▶ Task brief: Transcribe the stretch of entries below from the line with "Where should I click to: Click the info" through the line with "The image size is (1257, 952).", exactly and with both ends included; leave out all other lines.

▶ Recorded data:
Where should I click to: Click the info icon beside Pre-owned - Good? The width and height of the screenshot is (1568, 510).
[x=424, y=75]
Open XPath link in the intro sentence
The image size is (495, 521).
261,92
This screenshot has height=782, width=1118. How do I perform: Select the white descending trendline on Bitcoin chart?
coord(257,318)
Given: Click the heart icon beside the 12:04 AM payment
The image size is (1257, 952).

---

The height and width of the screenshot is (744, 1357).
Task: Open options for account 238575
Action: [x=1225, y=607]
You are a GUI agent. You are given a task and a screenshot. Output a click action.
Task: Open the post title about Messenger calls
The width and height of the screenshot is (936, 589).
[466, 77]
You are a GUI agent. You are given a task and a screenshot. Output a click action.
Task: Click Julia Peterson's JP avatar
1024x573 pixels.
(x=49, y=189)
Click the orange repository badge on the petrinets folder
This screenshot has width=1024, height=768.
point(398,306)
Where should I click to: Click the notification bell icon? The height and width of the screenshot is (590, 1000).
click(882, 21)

▶ Written reply:
Where should I click to: Click the info icon beside Pre-owned - Good? The width and height of the screenshot is (1568, 510).
[x=424, y=75]
Open XPath link in the intro sentence
The image size is (495, 521).
261,92
This screenshot has height=782, width=1118. How do I perform: Select the white descending trendline on Bitcoin chart?
coord(257,318)
Given: Click the heart icon beside the 12:04 AM payment
The image size is (1257, 952).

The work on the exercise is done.